* WRITTEN INSTRUCTION: Rewrite all of the records below, swapping each occurrence of "coordinate pair" for "pair of numbers" and leaving every other character unchanged.

* Stored dataset items:
* START *
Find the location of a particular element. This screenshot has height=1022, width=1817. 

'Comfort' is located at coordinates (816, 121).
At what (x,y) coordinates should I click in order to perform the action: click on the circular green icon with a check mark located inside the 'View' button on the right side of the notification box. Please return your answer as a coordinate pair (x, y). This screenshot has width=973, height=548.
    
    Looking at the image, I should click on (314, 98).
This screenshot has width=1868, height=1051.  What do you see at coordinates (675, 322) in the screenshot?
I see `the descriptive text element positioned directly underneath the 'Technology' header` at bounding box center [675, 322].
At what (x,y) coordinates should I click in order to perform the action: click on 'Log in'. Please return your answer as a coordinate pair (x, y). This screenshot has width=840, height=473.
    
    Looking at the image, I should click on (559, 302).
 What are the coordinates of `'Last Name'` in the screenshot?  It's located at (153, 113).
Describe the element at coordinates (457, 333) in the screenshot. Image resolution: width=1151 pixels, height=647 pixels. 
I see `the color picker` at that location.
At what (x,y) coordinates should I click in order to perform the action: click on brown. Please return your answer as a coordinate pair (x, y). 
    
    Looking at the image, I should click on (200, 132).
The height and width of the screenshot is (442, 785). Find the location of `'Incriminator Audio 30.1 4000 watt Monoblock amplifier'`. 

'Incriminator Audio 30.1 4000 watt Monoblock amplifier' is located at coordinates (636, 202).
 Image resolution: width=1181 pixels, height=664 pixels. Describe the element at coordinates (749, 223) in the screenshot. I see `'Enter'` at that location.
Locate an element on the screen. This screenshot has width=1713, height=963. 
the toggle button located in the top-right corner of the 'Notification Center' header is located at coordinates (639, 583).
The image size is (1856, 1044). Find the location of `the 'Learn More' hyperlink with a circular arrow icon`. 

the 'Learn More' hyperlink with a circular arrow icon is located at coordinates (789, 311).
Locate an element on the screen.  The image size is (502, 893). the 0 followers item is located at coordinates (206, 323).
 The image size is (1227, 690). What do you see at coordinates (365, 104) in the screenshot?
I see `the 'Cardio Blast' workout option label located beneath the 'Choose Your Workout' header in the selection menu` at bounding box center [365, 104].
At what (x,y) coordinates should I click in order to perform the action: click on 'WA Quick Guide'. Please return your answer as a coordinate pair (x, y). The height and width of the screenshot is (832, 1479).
* END *
* EXPECTED ANSWER:
Find the location of a particular element. This screenshot has height=1022, width=1817. 

'Comfort' is located at coordinates (816, 121).
At what (x,y) coordinates should I click in order to perform the action: click on the circular green icon with a check mark located inside the 'View' button on the right side of the notification box. Please return your answer as a pair of numbers (x, y). This screenshot has width=973, height=548.
    
    Looking at the image, I should click on (314, 98).
This screenshot has width=1868, height=1051.  What do you see at coordinates (675, 322) in the screenshot?
I see `the descriptive text element positioned directly underneath the 'Technology' header` at bounding box center [675, 322].
At what (x,y) coordinates should I click in order to perform the action: click on 'Log in'. Please return your answer as a pair of numbers (x, y). This screenshot has width=840, height=473.
    
    Looking at the image, I should click on (559, 302).
 What are the coordinates of `'Last Name'` in the screenshot?  It's located at (153, 113).
Describe the element at coordinates (457, 333) in the screenshot. Image resolution: width=1151 pixels, height=647 pixels. 
I see `the color picker` at that location.
At what (x,y) coordinates should I click in order to perform the action: click on brown. Please return your answer as a pair of numbers (x, y). 
    
    Looking at the image, I should click on (200, 132).
The height and width of the screenshot is (442, 785). Find the location of `'Incriminator Audio 30.1 4000 watt Monoblock amplifier'`. 

'Incriminator Audio 30.1 4000 watt Monoblock amplifier' is located at coordinates (636, 202).
 Image resolution: width=1181 pixels, height=664 pixels. Describe the element at coordinates (749, 223) in the screenshot. I see `'Enter'` at that location.
Locate an element on the screen. This screenshot has width=1713, height=963. 
the toggle button located in the top-right corner of the 'Notification Center' header is located at coordinates (639, 583).
The image size is (1856, 1044). Find the location of `the 'Learn More' hyperlink with a circular arrow icon`. 

the 'Learn More' hyperlink with a circular arrow icon is located at coordinates (789, 311).
Locate an element on the screen.  The image size is (502, 893). the 0 followers item is located at coordinates (206, 323).
 The image size is (1227, 690). What do you see at coordinates (365, 104) in the screenshot?
I see `the 'Cardio Blast' workout option label located beneath the 'Choose Your Workout' header in the selection menu` at bounding box center [365, 104].
At what (x,y) coordinates should I click in order to perform the action: click on 'WA Quick Guide'. Please return your answer as a pair of numbers (x, y). The height and width of the screenshot is (832, 1479).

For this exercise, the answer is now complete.